Exercise goal
Copy word for word the part of the text on Spanish dance in Seville and Paris from "3.2. Second step: the" to "in their bodies.".

Source document
•••••

3.1. First step: the bolero school and the “national dances”. Towards the end of the 18th century an artistic synthesis of traditional and popular dances took place and responded to the growing demand of a pleasure-seeking, gipsyphile, anti-French youth-movement whose attitude is well known as majismo. The forthcoming "national dances" rapidly became very popular and submitted to further diversifications and vulgarization.

3.2. Second step: the French boleras in Seville. As a consequence of the French invasion of Spain in 1808, the first French dance-companies arrived in Seville where the French ballet and the Spanish bolero were mutually assimilated by both dance-schools based on imitation, improvisation and fusion of both styles as the result of artistic cooperation of French and Spanish dancers. After the withdrawal of the Napoleonic troupes, the French dancers left Seville with the new, hybrid, French-Andalusian-choreography in their bodies.

3.3. Third step: the fandango-fashion and the French Gipsy-dancers. Between 1813 and 1833 most of the famous theaters in Paris became very inclined towards Spanish dances, especially fandangos and boleros, which they included in their programs as sensual attractions and a response to the increasing fashion for the Spanish and Andalusian. In those years their choreography became a mirror-image of national stereotypes. The triumph of European gipsyism became the ideological superstructure of a veritable gold-mine exploited by eager businessmen and theater directors.

3.4. Fourth step: first appearance, exit and climax of Spanish dancers in Paris. As we can see, the period between 1833 and 1865 was full of highlights of Spanish dance in Paris which stimulated a very intense artistic communication between the French and Spanish so-called “Gipsy-dancers”. The presence of “real” Spanish dancers in Paris, like Dolores Serral and Mariano Camprubi, Rosa Espert and Pepita Oliva, aroused a strong trend toward the imitation and recreation of the Spanish dance-style among the dancers of different national origins and choreographic orientations. The most famous of that period were Austrian Fanny Elssler, Italian Maria Taglioni, Carlotta Grisi y Maria Fuoca, French Marie Guy-Stephan and Irish Lola Montes. The Spanish dance-fever reached its climax in the period between 1854 and 1856, when several Spanish companies, namely that of Petra Camara, Manuela Perea “La Nena”, Pepa Vargas and Christina Mendez, acted at the same time on different stages. Since then, it seems that the Spanish dance à la façon de Paris entered into a process of decadence and even the performance of famous Lola de Valencia, portrayed by Edouard Manet in 1865, could not conceal that the genre itself had lost much of its former attraction.

•••••

Record extracts
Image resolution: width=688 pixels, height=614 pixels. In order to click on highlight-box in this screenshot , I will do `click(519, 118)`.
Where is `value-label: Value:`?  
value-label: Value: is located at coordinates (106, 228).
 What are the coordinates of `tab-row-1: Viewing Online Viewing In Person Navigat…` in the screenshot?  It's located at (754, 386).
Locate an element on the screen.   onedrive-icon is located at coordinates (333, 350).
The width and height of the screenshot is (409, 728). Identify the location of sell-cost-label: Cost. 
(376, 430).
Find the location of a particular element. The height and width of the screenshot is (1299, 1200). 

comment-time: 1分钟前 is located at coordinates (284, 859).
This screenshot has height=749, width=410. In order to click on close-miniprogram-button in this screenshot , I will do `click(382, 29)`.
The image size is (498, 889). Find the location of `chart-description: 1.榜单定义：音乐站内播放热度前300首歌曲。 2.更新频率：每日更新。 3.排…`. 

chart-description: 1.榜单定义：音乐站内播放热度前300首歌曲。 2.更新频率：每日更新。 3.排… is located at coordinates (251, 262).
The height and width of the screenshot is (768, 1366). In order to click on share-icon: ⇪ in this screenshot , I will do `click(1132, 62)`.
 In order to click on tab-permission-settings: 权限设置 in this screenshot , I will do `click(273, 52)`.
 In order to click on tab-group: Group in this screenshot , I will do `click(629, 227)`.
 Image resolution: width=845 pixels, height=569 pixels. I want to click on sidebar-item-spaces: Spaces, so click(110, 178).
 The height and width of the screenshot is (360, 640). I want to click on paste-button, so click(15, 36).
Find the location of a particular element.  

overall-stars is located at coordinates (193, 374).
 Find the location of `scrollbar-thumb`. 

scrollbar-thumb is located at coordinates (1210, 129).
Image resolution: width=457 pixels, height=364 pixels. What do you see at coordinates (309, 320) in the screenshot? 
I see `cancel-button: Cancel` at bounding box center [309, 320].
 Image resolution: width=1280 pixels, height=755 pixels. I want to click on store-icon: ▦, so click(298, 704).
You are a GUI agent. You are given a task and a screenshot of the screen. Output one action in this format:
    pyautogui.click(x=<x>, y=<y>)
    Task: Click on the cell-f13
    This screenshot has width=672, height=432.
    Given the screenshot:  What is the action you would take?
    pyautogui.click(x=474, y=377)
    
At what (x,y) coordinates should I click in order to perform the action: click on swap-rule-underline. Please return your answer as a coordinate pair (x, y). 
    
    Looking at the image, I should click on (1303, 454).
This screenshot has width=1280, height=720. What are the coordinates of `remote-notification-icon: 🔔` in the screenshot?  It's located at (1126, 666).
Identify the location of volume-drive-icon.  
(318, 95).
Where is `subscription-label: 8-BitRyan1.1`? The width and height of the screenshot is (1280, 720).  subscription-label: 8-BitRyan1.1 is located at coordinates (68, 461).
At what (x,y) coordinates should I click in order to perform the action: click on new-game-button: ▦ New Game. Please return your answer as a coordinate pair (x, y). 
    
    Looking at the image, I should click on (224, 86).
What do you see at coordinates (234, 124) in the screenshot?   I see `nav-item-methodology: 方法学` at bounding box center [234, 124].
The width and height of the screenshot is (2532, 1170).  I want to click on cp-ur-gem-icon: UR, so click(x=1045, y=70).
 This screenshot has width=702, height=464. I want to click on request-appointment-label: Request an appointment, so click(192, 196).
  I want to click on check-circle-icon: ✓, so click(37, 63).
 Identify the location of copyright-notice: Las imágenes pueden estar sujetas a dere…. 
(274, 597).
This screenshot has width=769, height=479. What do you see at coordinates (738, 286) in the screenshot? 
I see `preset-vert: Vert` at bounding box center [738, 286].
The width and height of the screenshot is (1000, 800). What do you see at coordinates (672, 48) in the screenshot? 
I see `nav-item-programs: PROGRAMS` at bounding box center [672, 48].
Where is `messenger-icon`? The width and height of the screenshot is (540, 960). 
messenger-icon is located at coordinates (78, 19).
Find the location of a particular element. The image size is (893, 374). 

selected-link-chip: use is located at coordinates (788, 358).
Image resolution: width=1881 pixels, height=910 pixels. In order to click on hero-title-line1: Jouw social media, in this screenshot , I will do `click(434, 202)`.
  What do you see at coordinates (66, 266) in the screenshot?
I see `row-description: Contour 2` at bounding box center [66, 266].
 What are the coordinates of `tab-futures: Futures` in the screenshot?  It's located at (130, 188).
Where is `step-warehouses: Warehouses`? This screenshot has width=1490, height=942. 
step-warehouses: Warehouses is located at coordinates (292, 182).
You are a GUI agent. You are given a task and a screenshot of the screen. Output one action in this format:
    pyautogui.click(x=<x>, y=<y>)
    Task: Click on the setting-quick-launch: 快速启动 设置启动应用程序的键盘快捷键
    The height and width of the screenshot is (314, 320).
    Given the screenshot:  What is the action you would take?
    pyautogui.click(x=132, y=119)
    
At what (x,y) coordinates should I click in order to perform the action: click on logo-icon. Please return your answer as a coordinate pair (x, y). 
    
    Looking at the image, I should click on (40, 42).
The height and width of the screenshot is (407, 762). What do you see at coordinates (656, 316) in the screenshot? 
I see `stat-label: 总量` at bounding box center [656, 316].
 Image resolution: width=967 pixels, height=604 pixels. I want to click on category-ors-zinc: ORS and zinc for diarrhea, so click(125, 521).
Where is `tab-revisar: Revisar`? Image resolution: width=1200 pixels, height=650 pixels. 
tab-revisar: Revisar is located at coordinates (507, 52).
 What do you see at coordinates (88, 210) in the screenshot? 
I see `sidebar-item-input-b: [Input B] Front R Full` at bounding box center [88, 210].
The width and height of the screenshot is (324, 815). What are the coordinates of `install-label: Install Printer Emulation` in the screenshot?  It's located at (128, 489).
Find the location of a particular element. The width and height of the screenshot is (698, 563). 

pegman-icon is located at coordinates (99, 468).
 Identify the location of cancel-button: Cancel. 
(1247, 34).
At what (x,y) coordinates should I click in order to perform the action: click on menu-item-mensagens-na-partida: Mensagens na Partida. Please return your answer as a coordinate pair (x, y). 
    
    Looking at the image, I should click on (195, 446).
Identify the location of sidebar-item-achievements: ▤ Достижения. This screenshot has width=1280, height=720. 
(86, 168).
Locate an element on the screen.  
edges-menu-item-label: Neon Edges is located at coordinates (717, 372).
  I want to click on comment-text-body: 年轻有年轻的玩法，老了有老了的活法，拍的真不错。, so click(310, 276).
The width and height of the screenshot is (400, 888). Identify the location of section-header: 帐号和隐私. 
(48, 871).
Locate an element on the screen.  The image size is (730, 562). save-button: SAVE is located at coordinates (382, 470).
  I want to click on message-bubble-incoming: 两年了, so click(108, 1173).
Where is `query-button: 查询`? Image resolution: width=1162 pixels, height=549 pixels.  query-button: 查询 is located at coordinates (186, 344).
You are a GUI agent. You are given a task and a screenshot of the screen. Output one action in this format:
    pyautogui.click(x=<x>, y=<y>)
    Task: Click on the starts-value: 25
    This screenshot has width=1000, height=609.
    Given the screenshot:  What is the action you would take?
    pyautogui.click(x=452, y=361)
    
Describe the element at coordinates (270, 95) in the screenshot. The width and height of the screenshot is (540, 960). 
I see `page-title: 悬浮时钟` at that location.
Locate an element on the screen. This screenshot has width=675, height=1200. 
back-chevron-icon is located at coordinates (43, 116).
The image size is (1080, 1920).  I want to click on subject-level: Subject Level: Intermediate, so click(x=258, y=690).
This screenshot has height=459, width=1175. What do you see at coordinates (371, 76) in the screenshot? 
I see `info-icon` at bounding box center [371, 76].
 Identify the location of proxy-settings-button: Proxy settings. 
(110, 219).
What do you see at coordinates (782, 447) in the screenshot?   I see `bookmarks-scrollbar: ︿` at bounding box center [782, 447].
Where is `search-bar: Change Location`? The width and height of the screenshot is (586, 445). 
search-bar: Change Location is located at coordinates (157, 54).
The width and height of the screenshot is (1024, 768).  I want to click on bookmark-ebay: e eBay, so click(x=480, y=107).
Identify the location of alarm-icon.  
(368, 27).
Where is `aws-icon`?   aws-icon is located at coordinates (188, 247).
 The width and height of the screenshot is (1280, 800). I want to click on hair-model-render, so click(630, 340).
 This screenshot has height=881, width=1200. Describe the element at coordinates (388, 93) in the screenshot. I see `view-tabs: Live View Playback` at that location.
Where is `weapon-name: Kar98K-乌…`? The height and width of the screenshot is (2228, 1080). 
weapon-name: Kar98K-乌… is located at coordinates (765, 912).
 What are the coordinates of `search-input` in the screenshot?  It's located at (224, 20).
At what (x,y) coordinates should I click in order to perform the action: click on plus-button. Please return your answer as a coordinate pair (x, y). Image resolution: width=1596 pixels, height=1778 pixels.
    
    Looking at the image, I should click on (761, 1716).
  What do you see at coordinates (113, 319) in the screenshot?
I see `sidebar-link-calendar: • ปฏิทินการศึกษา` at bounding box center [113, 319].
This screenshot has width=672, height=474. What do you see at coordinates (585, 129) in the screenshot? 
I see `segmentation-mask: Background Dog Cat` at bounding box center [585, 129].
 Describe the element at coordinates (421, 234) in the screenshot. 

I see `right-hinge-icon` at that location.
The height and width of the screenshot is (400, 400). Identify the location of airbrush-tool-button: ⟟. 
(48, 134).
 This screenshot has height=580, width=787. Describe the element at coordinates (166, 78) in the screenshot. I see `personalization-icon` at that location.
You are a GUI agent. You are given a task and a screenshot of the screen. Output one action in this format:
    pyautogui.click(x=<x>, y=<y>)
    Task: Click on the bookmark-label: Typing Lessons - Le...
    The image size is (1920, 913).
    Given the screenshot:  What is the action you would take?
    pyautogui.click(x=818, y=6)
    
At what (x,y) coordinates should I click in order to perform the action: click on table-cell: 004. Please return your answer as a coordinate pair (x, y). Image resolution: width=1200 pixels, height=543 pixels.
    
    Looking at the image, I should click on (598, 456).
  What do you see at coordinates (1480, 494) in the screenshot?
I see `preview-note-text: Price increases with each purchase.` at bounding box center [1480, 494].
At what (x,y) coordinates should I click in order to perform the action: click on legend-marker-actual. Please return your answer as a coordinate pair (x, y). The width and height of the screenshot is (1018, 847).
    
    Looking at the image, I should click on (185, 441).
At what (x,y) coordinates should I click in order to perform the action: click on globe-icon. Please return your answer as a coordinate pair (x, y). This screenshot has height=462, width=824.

•••••

Written answer
3.2. Second step: the French boleras in Seville. As a consequence of the French invasion of Spain in 1808, the first French dance-companies arrived in Seville where the French ballet and the Spanish bolero were mutually assimilated by both dance-schools based on imitation, improvisation and fusion of both styles as the result of artistic cooperation of French and Spanish dancers. After the withdrawal of the Napoleonic troupes, the French dancers left Seville with the new, hybrid, French-Andalusian-choreography in their bodies.